(Beginning of Data excerpts)
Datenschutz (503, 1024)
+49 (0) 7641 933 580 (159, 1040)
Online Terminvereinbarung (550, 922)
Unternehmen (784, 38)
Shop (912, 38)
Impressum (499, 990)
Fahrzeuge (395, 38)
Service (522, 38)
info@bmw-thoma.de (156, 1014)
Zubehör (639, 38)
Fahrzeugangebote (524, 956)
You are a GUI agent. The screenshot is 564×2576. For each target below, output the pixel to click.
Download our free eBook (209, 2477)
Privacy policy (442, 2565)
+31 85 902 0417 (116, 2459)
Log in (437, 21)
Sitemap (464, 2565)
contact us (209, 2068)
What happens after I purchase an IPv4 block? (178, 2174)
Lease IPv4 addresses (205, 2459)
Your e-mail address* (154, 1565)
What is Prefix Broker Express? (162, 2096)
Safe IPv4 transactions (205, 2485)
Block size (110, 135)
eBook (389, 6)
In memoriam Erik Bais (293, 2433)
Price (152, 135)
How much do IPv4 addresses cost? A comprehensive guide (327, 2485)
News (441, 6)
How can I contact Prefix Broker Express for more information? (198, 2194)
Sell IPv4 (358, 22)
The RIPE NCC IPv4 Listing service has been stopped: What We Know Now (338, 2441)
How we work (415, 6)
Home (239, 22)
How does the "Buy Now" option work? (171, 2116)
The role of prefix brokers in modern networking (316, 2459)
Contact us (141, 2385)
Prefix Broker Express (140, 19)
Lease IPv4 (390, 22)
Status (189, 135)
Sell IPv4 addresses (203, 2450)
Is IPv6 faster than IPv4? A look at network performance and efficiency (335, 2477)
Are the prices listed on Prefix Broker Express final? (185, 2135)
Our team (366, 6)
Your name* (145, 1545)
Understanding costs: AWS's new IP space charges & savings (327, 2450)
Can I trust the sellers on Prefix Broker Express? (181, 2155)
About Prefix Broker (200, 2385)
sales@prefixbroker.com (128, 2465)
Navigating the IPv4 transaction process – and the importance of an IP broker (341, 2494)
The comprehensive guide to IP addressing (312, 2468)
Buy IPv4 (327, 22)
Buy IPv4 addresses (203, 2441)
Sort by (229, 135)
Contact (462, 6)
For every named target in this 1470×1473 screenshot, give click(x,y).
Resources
(End of Data excerpts)
Exercise prompt:
Your answer should be the material, retyped exactly as written.

Result for this task:
Datenschutz (503, 1024)
+49 (0) 7641 933 580 (159, 1040)
Online Terminvereinbarung (550, 922)
Unternehmen (784, 38)
Shop (912, 38)
Impressum (499, 990)
Fahrzeuge (395, 38)
Service (522, 38)
info@bmw-thoma.de (156, 1014)
Zubehör (639, 38)
Fahrzeugangebote (524, 956)
You are a GUI agent. The screenshot is 564×2576. For each target below, output the pixel to click.
Download our free eBook (209, 2477)
Privacy policy (442, 2565)
+31 85 902 0417 (116, 2459)
Log in (437, 21)
Sitemap (464, 2565)
contact us (209, 2068)
What happens after I purchase an IPv4 block? (178, 2174)
Lease IPv4 addresses (205, 2459)
Your e-mail address* (154, 1565)
What is Prefix Broker Express? (162, 2096)
Safe IPv4 transactions (205, 2485)
Block size (110, 135)
eBook (389, 6)
In memoriam Erik Bais (293, 2433)
Price (152, 135)
How much do IPv4 addresses cost? A comprehensive guide (327, 2485)
News (441, 6)
How can I contact Prefix Broker Express for more information? (198, 2194)
Sell IPv4 (358, 22)
The RIPE NCC IPv4 Listing service has been stopped: What We Know Now (338, 2441)
How we work (415, 6)
Home (239, 22)
How does the "Buy Now" option work? (171, 2116)
The role of prefix brokers in modern networking (316, 2459)
Contact us (141, 2385)
Prefix Broker Express (140, 19)
Lease IPv4 (390, 22)
Status (189, 135)
Sell IPv4 addresses (203, 2450)
Is IPv6 faster than IPv4? A look at network performance and efficiency (335, 2477)
Are the prices listed on Prefix Broker Express final? (185, 2135)
Our team (366, 6)
Your name* (145, 1545)
Understanding costs: AWS's new IP space charges & savings (327, 2450)
Can I trust the sellers on Prefix Broker Express? (181, 2155)
About Prefix Broker (200, 2385)
sales@prefixbroker.com (128, 2465)
Navigating the IPv4 transaction process – and the importance of an IP broker (341, 2494)
The comprehensive guide to IP addressing (312, 2468)
Buy IPv4 (327, 22)
Buy IPv4 addresses (203, 2441)
Sort by (229, 135)
Contact (462, 6)
For every named target in this 1470×1473 screenshot, give click(x,y).
Resources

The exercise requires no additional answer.